リコン、またはガラスが基板材料として好適に用いられ
る。Examples of the substrate include noble metals such as platinum, platinum black, gold, palladium, rhodium, silver, mercury, tungsten and their compounds, and graphite, glassy carbon, pyrolytic graphite, carbon paste, carbon. -A conductive material such as carbon typified by bon fiber; a semiconductor material typified by single crystal silicon, amorphous silicon, silicon carbide, silicon oxide, silicon nitride, typified by SOI (silicon on insulator), etc. Composite materials of these semiconductor materials;
Inorganic materials such as glass, quartz glass, alumina, sapphire, ceramics, forsterite, and photosensitive glass;
Polyethylene, ethylene, polypropylene, polyisobutylene, polyethylene terephthalate, unsaturated polyester, fluorine-containing resin, polyvinyl chloride, polyvinylidene chloride, polyvinyl acetate, polyvinyl alcohol, polyvinyl acetal, acrylic resin, polyacrylonitrile, polystyrene, acetal resin, polycarbonate , Polyamides, phenolic resins, urea resins, epoxy resins, melamine resins, styrene-acrylonitrile copolymers, acrylonitrile-butadiene-styrene copolymers, polyphenylene oxide and polysulfones, and other organic materials; Naphthoquinone (DNQ) type photosensitive material;
Polymethylmethacrylate (PMMA) and PMMA
Copolymer with, polymethylene sulfone, polyhexafluorobutyl methacrylate, polymethylisopropenyl ketone (PMIPK), polydimethylsiloxane (PD
MS); and a photosensitive compound group consisting of an azide compound having cyclized polyisoprene as a base polymer, for example, 2-6-di (4-didobezar) -4-methylcyclohexanone and the like; Is used. Among these, amorphous silicon, single crystal silicon, or glass is preferably used as the substrate material.
【0029】次に本発明における作業の手順について説
明する。標的核酸(22)のSNP部位(23)の塩基
はアデニン、チミン、シトシン、グアニンの全ての可能
性があり、図3では、実際の標的一本鎖核酸のSNP部
位がチミンである場合を一例として挙げている。Next, the work procedure in the present invention will be described. The base of the SNP site (23) of the target nucleic acid (22) may be any of adenine, thymine, cytosine, and guanine. In FIG. 3, an example is shown in which the SNP site of the actual target single-stranded nucleic acid is thymine. As.
【0030】まず、標的一本鎖核酸(12)を、一本鎖
核酸プローブ(10)が固定された基板(11)上にお
いて、標識(15、17、19)を有するddNTP
(14、16、18)とともにDNA Polymer
ase(13)と反応させる。このとき、用いるDNA
Polymerase(13)が、特に一本鎖特異的
3’→5’exonuclease活性を有するもので
あれば、そのDNA Polymerase(13)を
基板上に加える前に標的一本鎖核酸(12)を加えるの
が好ましい。そして、基板上の一本鎖核酸プローブ(1
0)と標的一本鎖核酸(12)とのハイブリダイゼーシ
ョン反応を行った後に、DNA Polymerase
(13)と標識ddNTPを加えるのが好ましい。何故
なら、この場合、ハイブリダイゼイズしていない状態の
標的一本鎖核酸(12)とDNAPolymerase
(13)が同じ反応液中に存在していると、標的一本鎖
核酸(12)がDNA Polymerase(13)
によって切断されてしまうからである。しかし、用いる
DNA Polymerase(13)が、上記の一本
鎖特異的3’→5’exonuclease活性を有し
ていなければそのような切断は起こらないため、標的一
本鎖核酸(12)とDNA Polymerase(1
3)と標識ddNTPを同時に基板上に加え、DNA
Polymerase反応をさせて構わない。First, a target single-stranded nucleic acid (12) is added to a substrate (11) on which a single-stranded nucleic acid probe (10) is immobilized, and ddNTP having a label (15, 17, 19) is added.

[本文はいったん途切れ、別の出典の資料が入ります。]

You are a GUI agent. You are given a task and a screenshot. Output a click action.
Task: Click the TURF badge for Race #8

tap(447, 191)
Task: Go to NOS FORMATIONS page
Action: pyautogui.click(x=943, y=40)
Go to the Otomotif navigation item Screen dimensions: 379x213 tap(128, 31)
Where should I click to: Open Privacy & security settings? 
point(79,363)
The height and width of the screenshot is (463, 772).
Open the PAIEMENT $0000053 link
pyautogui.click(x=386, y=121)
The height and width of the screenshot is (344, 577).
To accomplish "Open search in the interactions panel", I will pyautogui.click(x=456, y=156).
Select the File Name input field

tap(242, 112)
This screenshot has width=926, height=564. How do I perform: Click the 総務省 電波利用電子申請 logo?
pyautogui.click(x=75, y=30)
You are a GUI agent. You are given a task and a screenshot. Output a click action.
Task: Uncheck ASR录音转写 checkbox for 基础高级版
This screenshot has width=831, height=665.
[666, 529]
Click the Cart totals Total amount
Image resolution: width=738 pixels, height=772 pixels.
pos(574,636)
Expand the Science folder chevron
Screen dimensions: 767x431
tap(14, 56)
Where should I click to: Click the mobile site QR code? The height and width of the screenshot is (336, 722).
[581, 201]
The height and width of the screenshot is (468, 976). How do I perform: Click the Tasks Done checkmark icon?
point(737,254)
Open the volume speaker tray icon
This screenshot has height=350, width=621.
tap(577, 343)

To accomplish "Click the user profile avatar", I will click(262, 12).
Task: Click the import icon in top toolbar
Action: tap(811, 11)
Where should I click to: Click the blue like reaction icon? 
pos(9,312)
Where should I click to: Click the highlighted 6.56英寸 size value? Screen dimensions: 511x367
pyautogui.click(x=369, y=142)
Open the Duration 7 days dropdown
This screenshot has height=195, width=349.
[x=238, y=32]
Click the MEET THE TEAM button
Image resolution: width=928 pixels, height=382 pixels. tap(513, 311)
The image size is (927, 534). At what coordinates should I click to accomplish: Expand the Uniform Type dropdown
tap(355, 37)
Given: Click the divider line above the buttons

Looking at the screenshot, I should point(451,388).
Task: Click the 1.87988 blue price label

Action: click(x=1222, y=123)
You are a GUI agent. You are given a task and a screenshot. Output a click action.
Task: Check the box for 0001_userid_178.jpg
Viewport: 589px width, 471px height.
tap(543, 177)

(14, 16, 18) with DNA Polymer
react with ase (13). DNA used at this time
If the Polymerase (13) has a single-strand-specific 3 ′ → 5 ′ exonuclease activity, the target single-stranded nucleic acid (12) is added before the DNA Polymerase (13) is added onto the substrate. Is preferred. Then, the single-stranded nucleic acid probe (1
0) and the target single-stranded nucleic acid (12) are subjected to a hybridization reaction, and then DNA Polymerase
It is preferable to add (13) and labeled ddNTP. Because, in this case, the target single-stranded nucleic acid (12) and DNAPolymerase in a non-hybridized state are used.
When (13) is present in the same reaction solution, the target single-stranded nucleic acid (12) becomes DNA Polymerase (13).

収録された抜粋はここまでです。